Ses adamı bileğinden güçlüce tutup sarstı. Adam bir an için irkildi, üzerindeki kum yere döküldü; kaybolup gitti. Sarmaşıklar ve binbirdelik otları da öyle. Ağzı kurumuştu. Bedenine acemi adımlarla ilerledi. Kadın yatağa oturmuş ayakkabılarını çıkarıyordu. Sağ ayak bileğini ovalarken yüzünü kaldırıp baktı ona. Kuru, kupkuru bir bakış. Işıksız, ışıltısız, parıltısız. Olabilir mi, olabilir mi? Bu gözler… Tek bir şiir okumamış gibi cansız, hüzünlü bir anda gözleri buğulanmamış, bir ağaca dokunmamış, ayakları kuma gömülmemiş, parmakları dudaklarına değmemiş gibi.

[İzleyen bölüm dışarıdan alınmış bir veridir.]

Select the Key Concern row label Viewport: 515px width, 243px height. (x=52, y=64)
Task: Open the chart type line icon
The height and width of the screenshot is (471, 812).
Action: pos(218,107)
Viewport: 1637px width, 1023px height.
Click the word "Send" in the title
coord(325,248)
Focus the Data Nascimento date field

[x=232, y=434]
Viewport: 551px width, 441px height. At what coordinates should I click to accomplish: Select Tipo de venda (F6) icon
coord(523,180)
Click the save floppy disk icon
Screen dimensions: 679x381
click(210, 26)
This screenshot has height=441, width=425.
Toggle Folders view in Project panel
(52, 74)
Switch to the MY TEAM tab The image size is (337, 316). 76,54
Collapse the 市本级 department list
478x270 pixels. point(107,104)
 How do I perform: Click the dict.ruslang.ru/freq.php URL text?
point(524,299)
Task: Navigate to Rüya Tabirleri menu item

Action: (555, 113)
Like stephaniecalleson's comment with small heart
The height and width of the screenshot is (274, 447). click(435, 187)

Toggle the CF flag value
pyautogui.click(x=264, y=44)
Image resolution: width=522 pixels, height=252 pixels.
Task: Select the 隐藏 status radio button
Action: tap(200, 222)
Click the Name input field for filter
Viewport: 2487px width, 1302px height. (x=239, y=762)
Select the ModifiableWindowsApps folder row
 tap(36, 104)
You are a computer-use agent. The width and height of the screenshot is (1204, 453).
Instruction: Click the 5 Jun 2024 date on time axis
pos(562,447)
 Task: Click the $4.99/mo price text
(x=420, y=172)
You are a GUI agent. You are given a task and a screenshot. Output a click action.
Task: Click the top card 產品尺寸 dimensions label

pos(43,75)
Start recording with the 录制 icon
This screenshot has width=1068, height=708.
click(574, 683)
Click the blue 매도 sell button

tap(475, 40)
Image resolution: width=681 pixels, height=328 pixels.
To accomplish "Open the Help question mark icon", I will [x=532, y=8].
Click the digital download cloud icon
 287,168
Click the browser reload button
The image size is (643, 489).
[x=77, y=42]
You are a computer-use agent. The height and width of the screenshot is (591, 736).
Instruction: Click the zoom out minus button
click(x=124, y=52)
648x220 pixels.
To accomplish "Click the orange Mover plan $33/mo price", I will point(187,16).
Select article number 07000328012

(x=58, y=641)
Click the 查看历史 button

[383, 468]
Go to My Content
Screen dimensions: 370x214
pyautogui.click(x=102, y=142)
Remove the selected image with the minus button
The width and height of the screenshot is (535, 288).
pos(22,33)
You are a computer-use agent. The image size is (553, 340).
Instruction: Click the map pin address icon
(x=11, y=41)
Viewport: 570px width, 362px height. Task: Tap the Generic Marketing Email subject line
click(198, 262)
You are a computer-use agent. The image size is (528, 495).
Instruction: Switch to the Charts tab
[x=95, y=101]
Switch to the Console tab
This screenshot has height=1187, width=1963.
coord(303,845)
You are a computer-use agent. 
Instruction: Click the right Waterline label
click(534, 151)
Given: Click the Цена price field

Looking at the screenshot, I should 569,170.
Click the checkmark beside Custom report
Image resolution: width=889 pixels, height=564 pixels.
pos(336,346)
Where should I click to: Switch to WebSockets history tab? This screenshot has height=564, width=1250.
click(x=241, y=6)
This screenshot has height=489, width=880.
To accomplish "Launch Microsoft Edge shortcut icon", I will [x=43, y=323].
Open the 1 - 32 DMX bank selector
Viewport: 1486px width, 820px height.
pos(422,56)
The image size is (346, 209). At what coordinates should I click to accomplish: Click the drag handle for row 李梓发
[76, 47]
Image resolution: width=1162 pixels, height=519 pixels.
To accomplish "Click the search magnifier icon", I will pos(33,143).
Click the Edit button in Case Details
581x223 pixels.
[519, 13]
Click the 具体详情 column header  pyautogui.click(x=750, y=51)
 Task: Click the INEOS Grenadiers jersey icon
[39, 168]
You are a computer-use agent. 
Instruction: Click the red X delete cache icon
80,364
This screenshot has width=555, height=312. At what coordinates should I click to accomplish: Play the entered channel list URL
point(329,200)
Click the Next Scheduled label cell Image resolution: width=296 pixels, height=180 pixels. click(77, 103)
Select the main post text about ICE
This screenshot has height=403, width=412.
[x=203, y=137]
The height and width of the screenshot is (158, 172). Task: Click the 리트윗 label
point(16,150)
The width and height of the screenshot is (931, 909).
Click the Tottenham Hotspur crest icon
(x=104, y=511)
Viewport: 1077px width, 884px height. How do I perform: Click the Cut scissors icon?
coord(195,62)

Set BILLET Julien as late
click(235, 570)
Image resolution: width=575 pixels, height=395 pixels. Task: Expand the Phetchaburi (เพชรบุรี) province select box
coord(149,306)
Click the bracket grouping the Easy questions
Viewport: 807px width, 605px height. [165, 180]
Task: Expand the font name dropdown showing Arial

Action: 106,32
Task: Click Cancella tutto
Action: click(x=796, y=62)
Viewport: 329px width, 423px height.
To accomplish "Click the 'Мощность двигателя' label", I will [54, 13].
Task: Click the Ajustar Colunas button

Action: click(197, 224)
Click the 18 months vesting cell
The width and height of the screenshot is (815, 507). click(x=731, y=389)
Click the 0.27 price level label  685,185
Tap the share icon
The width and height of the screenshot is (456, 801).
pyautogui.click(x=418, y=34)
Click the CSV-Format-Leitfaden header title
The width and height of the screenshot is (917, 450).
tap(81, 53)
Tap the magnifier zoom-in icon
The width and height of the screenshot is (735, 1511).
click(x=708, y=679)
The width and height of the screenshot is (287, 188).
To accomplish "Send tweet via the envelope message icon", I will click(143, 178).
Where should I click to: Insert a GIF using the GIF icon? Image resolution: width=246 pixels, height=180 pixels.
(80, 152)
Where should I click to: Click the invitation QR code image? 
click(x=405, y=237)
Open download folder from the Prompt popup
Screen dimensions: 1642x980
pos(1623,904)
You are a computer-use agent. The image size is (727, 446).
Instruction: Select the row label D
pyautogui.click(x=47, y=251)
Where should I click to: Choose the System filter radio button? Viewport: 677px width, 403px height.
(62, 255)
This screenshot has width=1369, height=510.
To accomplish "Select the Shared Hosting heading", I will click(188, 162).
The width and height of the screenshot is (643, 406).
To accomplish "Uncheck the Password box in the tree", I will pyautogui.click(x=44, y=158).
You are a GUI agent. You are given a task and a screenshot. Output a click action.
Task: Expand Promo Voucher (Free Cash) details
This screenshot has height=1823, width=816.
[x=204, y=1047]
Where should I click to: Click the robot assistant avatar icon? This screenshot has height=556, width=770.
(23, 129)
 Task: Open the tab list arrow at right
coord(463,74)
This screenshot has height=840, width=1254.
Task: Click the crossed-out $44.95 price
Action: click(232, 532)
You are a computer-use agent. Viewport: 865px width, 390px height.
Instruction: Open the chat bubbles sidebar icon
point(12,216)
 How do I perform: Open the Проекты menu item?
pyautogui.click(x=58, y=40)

Hiç değmemiş gibi. Orada. Kapının önünde. Ayaklarının dibinde binbirdelik otları sarı çiçeklerini açarken, dudaklarına değmemiş gibi. Gözlerinde yine bu kuru, kupkuru bakış mı vardı? Sahi bakmamışlardı birbirlerine. Umut, her şeyi yeşerten bir bakışın umuduydu. Birkaç dakikada kaç ömür geçmişti? Peki o, kaç ömrü geçip buralara gelmişti? Kalbinin uğultusu, karnındaki krampa, kramp ellerindeki tere karıştı. Gidip kadının yanına oturdu. Gözlerini halının desenlerine dikti. Gözlerini kapadı. Gözlerini açtı. Uzun iç çekişler, bekleyişler, nefesler, ellerden boşanan ter, yutkunmalar, boğaza kadar gelen mide asidi, dışarı kusulamayan o kuru, kupkuru bakış. Yüzünü yerden kaldırıp baktı kadına. O bakış? Işıltısız, parıltısız? Hayır hayır. Donuk. Sırlı bir cam kadar donuk, soğuk, gerçek. Kuru olan kendisiydi. Kuru, kupkuru. Kadının gözlerindeki kendisiydi.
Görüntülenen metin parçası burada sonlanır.